People v. Tees

Annotate this Case

386 Mich. 483 (1971)

192 N.W.2d 241

PEOPLE v. TEES PEOPLE v. BATTEN

No. 30 October Term 1971, Docket Nos. 52,924, 52,925.

Supreme Court of Michigan.

Decided December 21, 1971.

*484 Frank J. Kelley, Attorney General, Robert A. Derengoski, Solicitor General, Thomas G. Plunkett, Prosecuting Attorney, and Dennis Donohue, Chief Appellate Counsel, for the people.

James F. Finn, for defendants.

PER CURIAM:

The controlling question here is substantially the same as that which confronted the Supreme Court in Barber v. Page (1968), 390 US 719 (88 S Ct 1318, 20 L Ed 2d 255), and again in Berger v. California (1969), 393 US 314 (89 S Ct 540, 21 L Ed 2d 508). That question is whether the defendants were deprived of their Sixth and Fourteenth Amendment right to be confronted by absent from this joint trial prosecution witnesses Connie Wood and Victor Postic. For the background of facts giving rise to the stated question, see People v. Tees (1970), 23 Mich App 476 and People v. Batten (1967), 9 Mich App 195.

Defendants were tried and sentenced in 1962, prior of course to the handing down of Barber and Berger.

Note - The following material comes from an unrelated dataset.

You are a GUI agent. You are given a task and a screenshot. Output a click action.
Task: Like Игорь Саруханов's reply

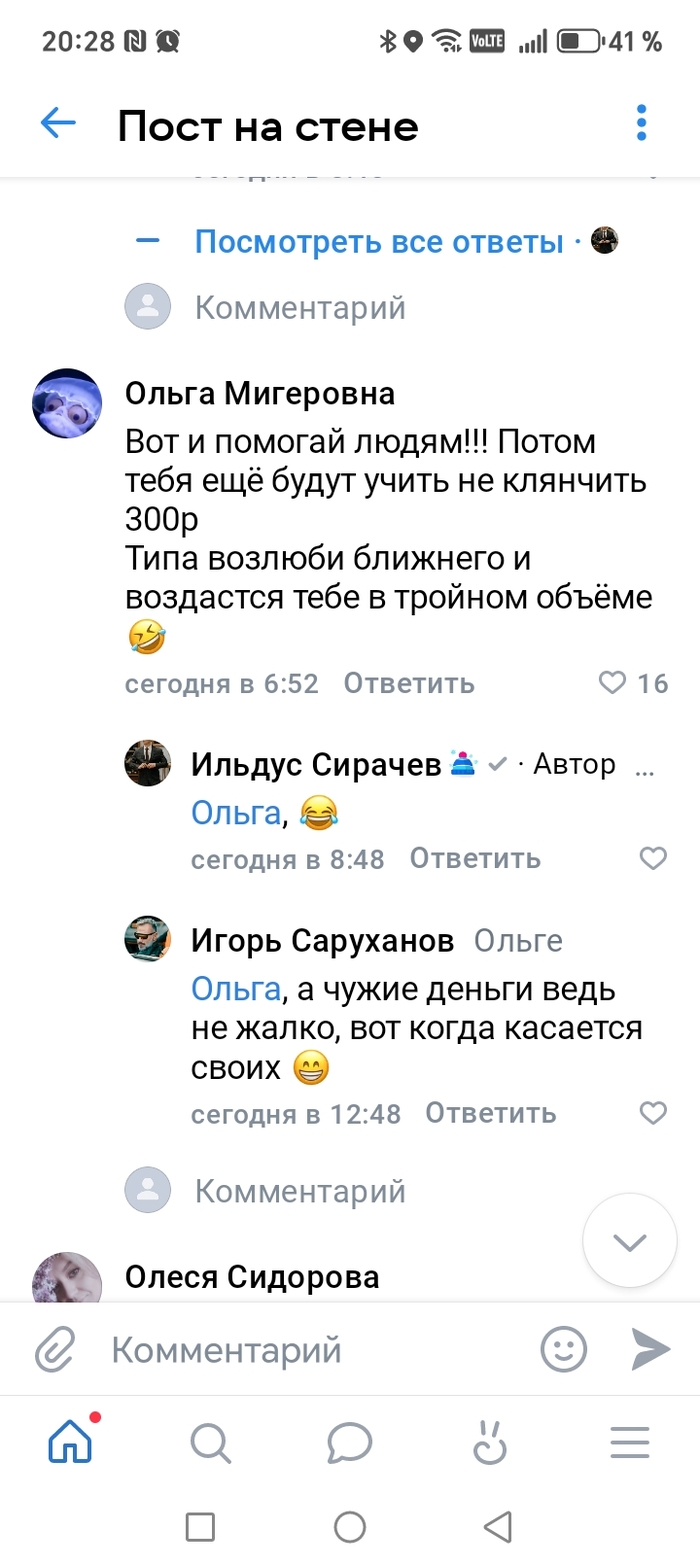tap(653, 1113)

However, in Berger, the presently applied rule of Barber was held effective retroactively.

The prosecuting attorney concedes that "no showing was made of any attempt to procure the presence of the witness Victor Postic at the trial in the above entitled cause, other than a mere showing that he *485 was in the Navy and outside the jurisdiction of the State." He contends however that the transcript of Postic's testimony shows that such testimony did not incriminate either of the defendants, "and indeed constituted harmless constitutional error," citing Chapman v. California (1967), 386 US 18 (87 S Ct 824, 17 L Ed 2d 705). As for the witness Wood, the prosecutor states candidly that "the People have never contended that her testimony was harmless." His position nonetheless is that defendants "have failed to establish any abuse of discretion on behalf of the trial court's actions in ruling that sufficient effort had been expended to produce Miss Connie Wood for trial."

We are convinced that the record made here, as and for justification of nonproduction at the trial of the two named witnesses, and of the evidentiary employment during the trial of testimony given by them at the preliminary examination, comes within the constitutional ban of Barber and Berger and that it would never pass muster before the Supreme Court.

Reversed and remanded for new trial or separate trials, as the trial judge may be advised.

T.M. KAVANAGH, C.J., and BLACK, ADAMS, T.E. BRENNAN, T.G. KAVANAGH, SWAINSON, and WILLIAMS, JJ., concurred.